Samsung Exynos 2200 chip

This chipset is the beating heart of Samsung technologies, and is used in most Samsung devices whether they be Mobile, Automotive, Wearable, Modem, or RF.

In addition to Samsung’s own devices, the chips can also be found in other manufacturers equipment too, including Google’s own Pixel 6 and 7 mobile devices.

A full list of affected devices is not fully known, but those which are known are:

  • Samsung: S22, M33, M13, M12, A71, A53, A33, A21, A13, A12 , A04
  • Vivo: S16, S15, S6, X70, X60, X30
  • Google Pixel 6 and Pixel 7
  • Any wearables that use the Exynos W920 chipset
  • Any vehicles that use the Exynos Auto T5123 chipset

High severity

The first vulnerabilities discovered affected the mobile variant of the chips and were reported to Samsung by the Project Zero team between late 2022 and early 2023.

Four of the vulnerabilities were identified as being the most serious type and allowed a threat actor to conduct Remote Code Execution (RCE) across the Internet to the device. Note – for more info about RCE’s see my earlier post.

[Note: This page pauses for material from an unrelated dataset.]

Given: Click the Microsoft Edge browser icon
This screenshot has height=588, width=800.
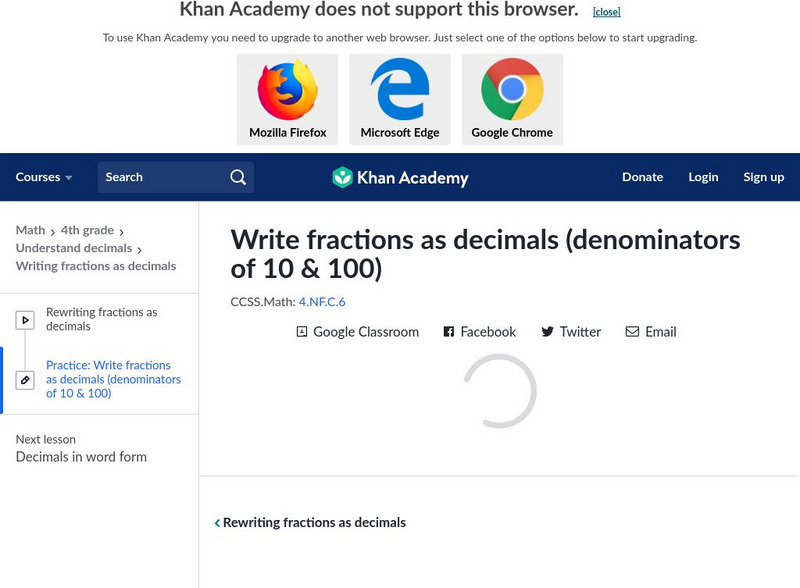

Only one of the vulnerabilities has been given a CVE number, but all four have the potential to allow attackers to compromise vulnerable devices remotely with no interaction from the user.

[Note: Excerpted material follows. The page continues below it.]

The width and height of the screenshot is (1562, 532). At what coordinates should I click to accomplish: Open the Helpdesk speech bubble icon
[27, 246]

The one with a published CVE (CVE-2023-24033) currently has a status is that the vulnerability is still under analysis, but states that it is related to how the chipset handles SDP (Session Description Protocol) data which if not performed correctly can lead to a Denial of Serivce (DoS).

CVE-2023-24033 severity rating – nist.gov

“Tests conducted by Project Zero confirm that those four vulnerabilities allow an attacker to remotely compromise a phone at the baseband level with no user interaction, and require only that the attacker know the victim’s phone number. With limited additional research and development, we believe that skilled attackers would be able to quickly create an operational exploit to compromise affected devices silently and remotely.”

Tim Willis – Google Project Zero

Remaining vulns

Of the remaining fourteen vulnerabilities discovered by project zero, five have been given CVE numbers, and the last nine are still waiting for CVE values.

The five CVEs are:

These vulnerabilities, although rated at critical, are more difficult for a threat actor to exploit as they require either a malicious mobile network operator, or an attacker with local access to the affected device.

Patch timelines

The patches for these vulnerabilities will become available as soon as the vendors develop and test a fix, however as is always the case with mobile devices, the patches will be released only once the mobile operators themselves have tested the updates in their own networks. So whilst there may be a fix waiting for your device, you will have to wait for your mobile operator to push it out.

Google have already issued one update for their affected devices. CVE-2023-24033 was patched in the March 2023 security update.

Other affected manufacturers will issue updates as soon as they become available, but until they do become available, worried users with affected devices can protect themselves from the RCE vulnerabilities mentioned at the beginning of this blog by turning off Wi-Fi calling and Voice-over-LTE (VoLTE) in their device settings.